TÂCHE COURTE:
Prolongez le texte sur le féminisme et les tâches ménagères à partir de sa dernière phrase.

EXTRAIT CHOISI:
-=-=-
On dit souvent que le féminisme n’a plus vraiment sa raison d’être, maintenant que les femmes ont accès au marché du travail, aux études supérieures et à la contraception. Effectivement, les femmes occidentales sont plus libres et plus autonomes que jamais. Mais il y a un domaine où le féminisme n’a eu presque aucun impact au cours des 50 dernières années: celui des tâches ménagères.

Les femmes ont beau détenir des postdoctorats en physique nucléaire et diriger des partis politiques, ce sont encore elles qui torchent, qui lavent et qui cuisinent. Oh, de temps en temps, pour épater ses amis, monsieur va organiser un BBQ (c’est-à-dire qu’il flanque un morceau de viande sur le gril en buvant une bière pendant que sa femme pèle les légumes, nettoie la laitue, prépare la vinaigrette, sort la nappe, met la table, sert le vin aux invités, passe les hors-d’oeuvre, coupe le pain, fait bouillir les pommes de terre et prépare les assiettes des enfants), mais la plupart du temps, c’est Bobonne qui s’occupe des repas.

Selon un sondage récemment publié dans le quotidien Le Monde, la femme moyenne assume, chaque année, 680 heures de travail domestique de plus que son compagnon, soit au-delà de 19 semaines de travail de 35 heures… C’est énorme. Le sondage a été effectué en France, me direz-vous, l’un des derniers bastions du machisme. Oui, bon, peut-être. Mais la situation n’est guère plus reluisante au Québec. Comment s’étonner que les femmes soient fatiguées, voire au bout du rouleau? Elles doivent torcher les petits, faire le lavage, s’occuper des repas, organiser l’horaire des enfants ET performer au bureau!
-=-=-
DONNÉES SOURCES:
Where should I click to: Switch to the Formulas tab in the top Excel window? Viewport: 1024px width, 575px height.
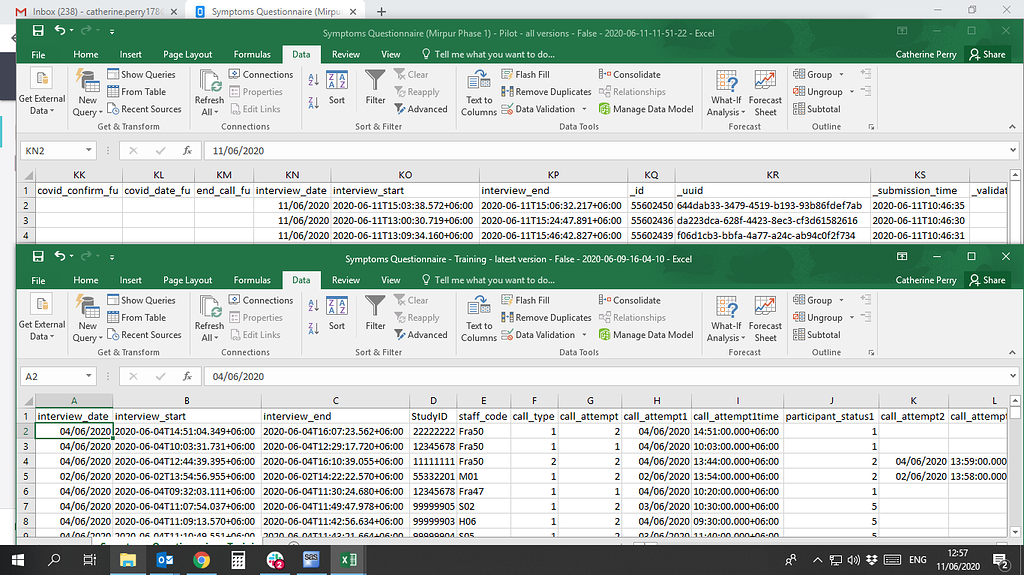click(x=252, y=54)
-=-=-
RÉPONSE ATTENDUE:
Quand le p’tit dernier vomit à l’école, qui va le chercher, la plupart du temps? Bobonne. Et quand la grand-mère se casse une hanche à l’hospice, qui l’accompagne à l’hôpital? Bobonne.
Que voulez-vous, Bobonne est bonne. Elle est tellement compatissante, tellement responsable, tellement organisée. C’est dans sa nature de prendre soin des gens, ça fait intrinsèquement partie de son être!

C’est pour ça que les infirmières, les gardiennes d’enfants et les enseignantes ne sont pas très bien payées. Parce qu’elles ne travaillent pas vraiment: elles laissent libre cours à leur instinct, elles répondent à une pulsion. Parachuter une femme dans une salle remplie de marmots qui ont la morve au nez, c’est comme demander à un homme d’être membre du jury à un concours de Playmates. On ne lui demande pas un service: on lui rend service!

Pourquoi alors devrait-on payer cette femme, en plus? Paie-t-on les oiseaux pour voler? Paie-t-on les poissons pour nager? Voilà pourquoi on applaudit chaque fois qu’un homme pousse une poussette ou change une couche. Parce qu’il accomplit une tâche pour laquelle il n’a pas été programmé! Parce que ça lui demande un effort!

Comme une femme qui devient astronaute ou qui construit un pont: ça sort de l’ordinaire, ça mérite une médaille!

Tous les hommes le savent: il est plus difficile d’empêcher une femme de prendre soin des autres que de se lever et de faire la tâche soi-même… Alors, pourquoi essayer? Pourquoi aller à l’encontre de la nature?

Les écolos ne nous répètent-ils pas à longueur de journée qu’il faut respecter l’ordre naturel des choses?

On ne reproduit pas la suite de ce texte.